I felt the earth shift under my feet just ever so slightly. Then, an odd sensation found its way up my spine, rested a bit on my shoulders, and then up my neck. Suddenly, my eyes began to burn and sting, my mouth dropped open, and I heard a sound something like a wail and a moan, and realized that it was coming from me.


I gave into it and found myself stooping over their gravesite in great paroxysms of grief and tears. Our friend, Penelope, who had driven me there, gave me space, waiting nearby on a bench overlooking the Mary Baker Eddy Mausoleum and Pond.

I pressed my face to the cold granite marker as tears fell freely and kissed their names, saying the only word that would come to my lips. I said it over and over. I said it as reality. I said it as a prayer. I chanted it as an antiphon to an ancient psalm. I said it from my heart and the deepest parts of my soul. I said it with every cell in my body that ever was, is now, or will ever be.

Thank you. Thank you. Thank you. Thank you.

I am so grateful. Deeply. Richly. Blessed.

I am filled, even as I write this, awash with gratitude and in awe that God saw fit – found us worthy – to send them to us when we needed them most.

Sheri and Lois were together 57 years. Now they are together forever.

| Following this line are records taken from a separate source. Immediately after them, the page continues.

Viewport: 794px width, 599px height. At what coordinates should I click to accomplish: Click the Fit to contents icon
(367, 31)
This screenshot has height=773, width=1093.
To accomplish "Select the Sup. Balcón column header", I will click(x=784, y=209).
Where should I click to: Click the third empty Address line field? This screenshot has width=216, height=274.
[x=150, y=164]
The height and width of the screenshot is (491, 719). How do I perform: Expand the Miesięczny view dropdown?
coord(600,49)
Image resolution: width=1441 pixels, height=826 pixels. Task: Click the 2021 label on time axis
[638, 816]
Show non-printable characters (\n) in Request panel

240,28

I am looking forward to seeing them again “in that great by and by”. I can’t wait to introduce my parents to Barden and Johnson – if they haven’t already sought each other out. I am who I am today, in great part, because of them.

I want to chant my antiphons of gratitude. I want to shout my Alleluia’s to the Love that is at the start and center of all creation.

That will have to wait because I’m not quite ready yet. I think I’ve got a few more things to do, a few more amazing places to make pilgrimage to and marvel at, and even a few more sermons in this heart of mine.

I’ll grieve and rejoice until then as a form of thanksgiving for all that was, all that is, and all that is yet to be. And, laugh. And, find the goodness in things. And search for the light I know will always be there, no matter how dark it gets.

Indeed, there might yet be a young LGBTQ who needs some advice and direction and perhaps God will deem me worthy to be of some help to them.


Until then, I will make my song from my broken heart, “Alleluia! Alleluia! Alleluia!”